Im Oktober beginnen in Wulfen auf der Levis Baustelle bereits die nächsten Bauschritte.
Wer öfters über die B58 von Wulfen nach Haltern fährt, kann den Fortschritt auf der Levi Strauss Baustelle von der Straße aus erahnen. Kurzum: Auf dem alten Gelände der Zeche Wulfen geht es weiter voran. Im April 2024 soll schließlich bereits der Betrieb aufgenommen werden. Der Baubeginn war im März 2022 und schon jetzt, nur ein halbes Jahr später, startet im nächsten Monat der erste Innenausbau.

Projektentwickler des Levis Gebäudes in Wulfen ist die DELTA Development Group. „Es ist deutschlandweit das erste Distributionszentrum, das vom Nachhaltigkeitsanspruch Cradle-to-Cradle inspiriert ist“, sagt Julian von Hodenberg. Er ist Senior Projektmanager bei Delta und der zuständige Projektentwickler des neuen Logistikgebäudes in Wulfen. Cradle-to-Cradle ist eine zirkuläre Bauweise, die den ökologische Fußabdruck so klein wie möglich halten will.
Viele Partner für ein ambitioniertes Bauprojekt
Ein innovatives Team steht neben Delta für den Bau in Wulfen bereit. Drees & Sommer, Bremer oder die Architektenteams von Quadrant4 und Phase5 sind nur einige, die hierdurch den anspruchsvollen Bauvorgang für Levi Strauss möglich machen.
„Damit nachhaltig gebaut wird, war eine ausgiebige Planung wichtig“, so von Hodenberg. Während der gesamten Planung standen Levis und die Delta Gruppe im Kontakt, um die Ideen des Bauvorhabens abzusprechen, erzählt der Projektmanager während des Rundgangs über die Baustelle.
Hundert Meter tiefe Bohrungen
Dabei zeigt er die Besonderheiten des zukünftigen Distributionszentrum auf, die es bis 2050 CO2 neutral machen. 100 Meter tiefen Bohrungen für die Geothermie ermöglichen das effektive Heizen und Kühlen der Hallen. Die Nutzung der Erdwärme aus dem zugänglichen Teil der Erdkruste zählt zu den erneuerbaren Energien.

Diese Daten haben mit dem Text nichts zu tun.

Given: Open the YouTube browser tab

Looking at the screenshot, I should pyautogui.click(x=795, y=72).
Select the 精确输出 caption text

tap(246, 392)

Doch auch den Strom stellt Levis später eigenständig her. Der nicht begrünte Teil der Dachflächen trägt Solarpanels, die eine Leistung von 3,5 Megawatt erzeugen. Die Überproduktion an Strom zu Spitzenzeiten wie etwa im Sommer wird zudem ins allgemeine Stromnetz eingespeist.
Aber auch alte Betonfundamente der Zeche kommen wieder zum Einsatz. Die Betonteile wurden zerschreddert und sind zur Verdichtung des Bodens benutzt worden. Es wurden auch neue Wege und Versuche zur Wiederverwertung des Betons beschritten. So mischen die Ingenieure neuer Beton mit wiederverwerteten Schotter. Von Hodenberg: „Leider gibt es für solche neuen Wege keine Zertifizierung“. Damit setzt Levis und Delta die neuen Ideen bislang nur in nicht tragenden Bauteilen ein, wie etwa bei den Lkw-Stellflächen.
Selbst das Regenwasser wird wiederverwendet und in einer Zisterne gesammelt. Später wird das Wasser für die Dachbegrünung und auch zur Toilettenspülung gebraucht. Auch dieses Detail zeigt, wie komplex die Planung der Anlage ist.
Levis Gebäude wegweisend für die Zukunft
Das neue Logistikzentrum erhält infolgedessen die bekannte LEED-Zertifizierung in Platin für die Planung. LEED betrachtet verschiedene Aspekte der Nachhaltigkeit wie etwa Energieeffizienz oder Standortwahl.
Die hohe Zertifizierung zeugt hierzu vom Ideenreichtum bei der Planung des Zentrums. Levis als künftiger Arbeitgeber legt besonderen Wert auf die Qualität des Arbeitsumfelds. Somit erfüllt die Firma den WELL Building Standard. Und auch dort erreichte der Bau das Platin-Zertifikat. Raumluftqualität, Arbeitsplatzlautstärke, gute Beleuchtung aber auch ein gesundes Speisenangebot in der Kantine sind wichtig für diese Bewertung.

Im Oktober beginnt bei Levi Strauss der erste Innenausbau in den 27 Meter hohen Regalhallen. Dann beginnt auch der Guss der Bodenplatten und damit der Start des letzten großen Bauabschnitt mit dem markanten Bürogebäude. Bis zum April 2024 gibt es noch viel zu erledigen auf der Baustelle.